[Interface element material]

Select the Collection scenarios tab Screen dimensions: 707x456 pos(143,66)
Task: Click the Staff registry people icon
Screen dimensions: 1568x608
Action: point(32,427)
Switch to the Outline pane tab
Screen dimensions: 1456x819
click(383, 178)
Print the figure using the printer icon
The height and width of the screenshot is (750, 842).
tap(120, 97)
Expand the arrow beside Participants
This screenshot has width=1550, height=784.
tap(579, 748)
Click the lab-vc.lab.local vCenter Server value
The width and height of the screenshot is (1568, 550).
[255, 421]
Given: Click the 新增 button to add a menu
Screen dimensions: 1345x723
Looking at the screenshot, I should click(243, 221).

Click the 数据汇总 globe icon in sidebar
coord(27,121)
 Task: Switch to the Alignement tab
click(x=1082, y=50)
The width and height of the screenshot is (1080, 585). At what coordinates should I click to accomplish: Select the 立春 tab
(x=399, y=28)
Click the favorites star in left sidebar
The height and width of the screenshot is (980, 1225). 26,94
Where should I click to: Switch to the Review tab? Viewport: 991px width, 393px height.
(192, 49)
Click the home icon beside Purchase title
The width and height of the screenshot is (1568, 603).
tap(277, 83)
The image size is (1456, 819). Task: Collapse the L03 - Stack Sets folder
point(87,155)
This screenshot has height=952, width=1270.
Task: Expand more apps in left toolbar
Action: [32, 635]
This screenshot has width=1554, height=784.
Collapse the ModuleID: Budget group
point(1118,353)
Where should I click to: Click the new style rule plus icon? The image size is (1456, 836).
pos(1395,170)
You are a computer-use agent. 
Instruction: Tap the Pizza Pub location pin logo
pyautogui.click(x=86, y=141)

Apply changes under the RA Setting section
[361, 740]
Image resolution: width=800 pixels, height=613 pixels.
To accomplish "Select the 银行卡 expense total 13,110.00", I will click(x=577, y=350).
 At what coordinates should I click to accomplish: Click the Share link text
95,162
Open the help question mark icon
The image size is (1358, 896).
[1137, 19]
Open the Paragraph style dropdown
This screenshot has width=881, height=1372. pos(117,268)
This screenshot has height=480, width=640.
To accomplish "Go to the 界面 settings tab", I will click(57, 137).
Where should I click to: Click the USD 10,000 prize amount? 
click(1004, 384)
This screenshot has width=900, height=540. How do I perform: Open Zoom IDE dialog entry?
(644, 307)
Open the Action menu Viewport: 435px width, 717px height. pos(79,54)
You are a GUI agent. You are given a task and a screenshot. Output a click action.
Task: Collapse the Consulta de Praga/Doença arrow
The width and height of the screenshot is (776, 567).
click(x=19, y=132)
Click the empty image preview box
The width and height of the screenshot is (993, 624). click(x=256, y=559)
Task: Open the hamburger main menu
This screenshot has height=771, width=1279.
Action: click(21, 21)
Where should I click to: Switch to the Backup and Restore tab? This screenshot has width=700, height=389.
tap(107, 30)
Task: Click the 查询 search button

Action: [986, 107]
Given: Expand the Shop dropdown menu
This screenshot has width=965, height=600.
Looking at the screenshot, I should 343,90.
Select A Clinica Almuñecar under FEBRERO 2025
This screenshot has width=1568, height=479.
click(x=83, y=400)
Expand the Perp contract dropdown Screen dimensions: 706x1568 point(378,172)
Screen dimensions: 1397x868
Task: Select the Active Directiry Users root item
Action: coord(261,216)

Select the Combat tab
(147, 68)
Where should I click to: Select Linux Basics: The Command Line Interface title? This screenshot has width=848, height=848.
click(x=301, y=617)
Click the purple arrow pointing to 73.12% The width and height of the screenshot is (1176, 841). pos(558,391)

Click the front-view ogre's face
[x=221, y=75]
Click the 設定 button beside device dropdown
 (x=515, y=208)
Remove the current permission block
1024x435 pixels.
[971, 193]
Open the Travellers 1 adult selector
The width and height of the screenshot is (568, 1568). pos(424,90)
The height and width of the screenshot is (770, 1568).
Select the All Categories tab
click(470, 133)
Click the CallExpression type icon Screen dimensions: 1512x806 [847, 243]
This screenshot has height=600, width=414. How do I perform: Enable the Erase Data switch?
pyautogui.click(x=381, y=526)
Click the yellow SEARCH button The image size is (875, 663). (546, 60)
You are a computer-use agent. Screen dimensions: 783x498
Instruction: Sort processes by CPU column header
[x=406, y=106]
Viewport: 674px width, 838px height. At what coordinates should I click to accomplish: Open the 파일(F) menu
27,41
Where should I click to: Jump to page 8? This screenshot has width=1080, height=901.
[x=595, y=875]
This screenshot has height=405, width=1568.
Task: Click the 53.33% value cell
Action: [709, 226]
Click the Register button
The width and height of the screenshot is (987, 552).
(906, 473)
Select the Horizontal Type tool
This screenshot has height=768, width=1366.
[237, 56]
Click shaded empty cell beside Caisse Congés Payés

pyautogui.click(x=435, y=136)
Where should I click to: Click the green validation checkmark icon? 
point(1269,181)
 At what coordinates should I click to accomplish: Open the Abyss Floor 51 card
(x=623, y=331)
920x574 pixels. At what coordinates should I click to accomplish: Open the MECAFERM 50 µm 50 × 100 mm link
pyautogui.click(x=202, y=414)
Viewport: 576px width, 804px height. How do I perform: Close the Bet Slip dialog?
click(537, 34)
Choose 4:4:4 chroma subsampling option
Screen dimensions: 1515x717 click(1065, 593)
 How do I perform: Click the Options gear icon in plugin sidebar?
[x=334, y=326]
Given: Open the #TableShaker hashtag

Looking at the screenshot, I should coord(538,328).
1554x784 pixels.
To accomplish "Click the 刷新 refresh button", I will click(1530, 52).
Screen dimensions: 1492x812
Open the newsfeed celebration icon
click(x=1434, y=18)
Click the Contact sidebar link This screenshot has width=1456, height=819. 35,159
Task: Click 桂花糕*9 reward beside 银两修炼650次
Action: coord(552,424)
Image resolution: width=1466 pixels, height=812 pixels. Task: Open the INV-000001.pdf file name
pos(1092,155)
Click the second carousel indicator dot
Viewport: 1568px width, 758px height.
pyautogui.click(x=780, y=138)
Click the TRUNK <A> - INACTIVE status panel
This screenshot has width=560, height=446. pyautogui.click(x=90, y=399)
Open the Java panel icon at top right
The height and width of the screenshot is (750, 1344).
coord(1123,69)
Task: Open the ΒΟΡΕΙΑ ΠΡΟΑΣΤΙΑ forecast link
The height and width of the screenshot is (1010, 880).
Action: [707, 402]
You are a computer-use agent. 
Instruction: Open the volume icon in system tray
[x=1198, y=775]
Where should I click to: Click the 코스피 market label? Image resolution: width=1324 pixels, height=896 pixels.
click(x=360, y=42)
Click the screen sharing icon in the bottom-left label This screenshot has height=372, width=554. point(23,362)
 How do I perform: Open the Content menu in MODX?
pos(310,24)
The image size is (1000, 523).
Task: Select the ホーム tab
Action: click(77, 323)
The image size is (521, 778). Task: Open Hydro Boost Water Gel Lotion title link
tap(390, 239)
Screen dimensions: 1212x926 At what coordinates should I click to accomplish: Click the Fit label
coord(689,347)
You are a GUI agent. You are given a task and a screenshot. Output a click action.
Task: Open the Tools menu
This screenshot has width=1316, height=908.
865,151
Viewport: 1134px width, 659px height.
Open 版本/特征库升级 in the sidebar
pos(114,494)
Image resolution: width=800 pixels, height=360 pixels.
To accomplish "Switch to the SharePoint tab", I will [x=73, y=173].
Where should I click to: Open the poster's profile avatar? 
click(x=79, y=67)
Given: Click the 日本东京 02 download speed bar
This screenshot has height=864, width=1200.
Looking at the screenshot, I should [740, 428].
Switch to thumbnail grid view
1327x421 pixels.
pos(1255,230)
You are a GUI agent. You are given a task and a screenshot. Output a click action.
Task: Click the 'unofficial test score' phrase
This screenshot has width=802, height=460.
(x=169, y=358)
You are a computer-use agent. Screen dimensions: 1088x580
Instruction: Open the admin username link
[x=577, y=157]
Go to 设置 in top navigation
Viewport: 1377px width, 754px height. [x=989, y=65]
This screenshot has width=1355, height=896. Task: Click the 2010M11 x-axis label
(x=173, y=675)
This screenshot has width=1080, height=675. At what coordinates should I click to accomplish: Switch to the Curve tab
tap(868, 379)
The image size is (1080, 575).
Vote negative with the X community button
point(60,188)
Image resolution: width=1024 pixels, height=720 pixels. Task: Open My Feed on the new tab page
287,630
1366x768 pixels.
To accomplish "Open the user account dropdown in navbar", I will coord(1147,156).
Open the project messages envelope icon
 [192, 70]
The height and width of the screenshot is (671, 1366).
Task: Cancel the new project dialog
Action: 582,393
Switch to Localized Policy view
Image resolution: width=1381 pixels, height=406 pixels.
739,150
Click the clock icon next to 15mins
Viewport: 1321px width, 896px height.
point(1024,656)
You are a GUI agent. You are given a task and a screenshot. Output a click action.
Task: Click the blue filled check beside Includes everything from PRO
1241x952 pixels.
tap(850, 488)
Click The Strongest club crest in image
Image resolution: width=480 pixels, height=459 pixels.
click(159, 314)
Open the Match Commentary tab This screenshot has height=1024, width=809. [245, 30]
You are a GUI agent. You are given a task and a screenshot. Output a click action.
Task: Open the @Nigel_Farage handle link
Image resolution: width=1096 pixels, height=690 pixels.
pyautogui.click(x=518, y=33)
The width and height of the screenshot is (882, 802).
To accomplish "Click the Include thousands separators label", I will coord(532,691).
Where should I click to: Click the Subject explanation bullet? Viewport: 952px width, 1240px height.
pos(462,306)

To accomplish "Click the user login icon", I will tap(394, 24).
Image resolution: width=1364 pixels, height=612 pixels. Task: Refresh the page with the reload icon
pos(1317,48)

» **WRITTEN TASK**
Please copy the material exactly, from the line containing "Image resolution: width=1024" through the end of the material.

» **RESULT BELOW**
Image resolution: width=1024 pixels, height=720 pixels. Task: Open My Feed on the new tab page
287,630
1366x768 pixels.
To accomplish "Open the user account dropdown in navbar", I will coord(1147,156).
Open the project messages envelope icon
 [192, 70]
The height and width of the screenshot is (671, 1366).
Task: Cancel the new project dialog
Action: 582,393
Switch to Localized Policy view
Image resolution: width=1381 pixels, height=406 pixels.
739,150
Click the clock icon next to 15mins
Viewport: 1321px width, 896px height.
point(1024,656)
You are a GUI agent. You are given a task and a screenshot. Output a click action.
Task: Click the blue filled check beside Includes everything from PRO
1241x952 pixels.
tap(850, 488)
Click The Strongest club crest in image
Image resolution: width=480 pixels, height=459 pixels.
click(159, 314)
Open the Match Commentary tab This screenshot has height=1024, width=809. [245, 30]
You are a GUI agent. You are given a task and a screenshot. Output a click action.
Task: Open the @Nigel_Farage handle link
Image resolution: width=1096 pixels, height=690 pixels.
pyautogui.click(x=518, y=33)
The width and height of the screenshot is (882, 802).
To accomplish "Click the Include thousands separators label", I will coord(532,691).
Where should I click to: Click the Subject explanation bullet? Viewport: 952px width, 1240px height.
pos(462,306)

To accomplish "Click the user login icon", I will tap(394, 24).
Image resolution: width=1364 pixels, height=612 pixels. Task: Refresh the page with the reload icon
pos(1317,48)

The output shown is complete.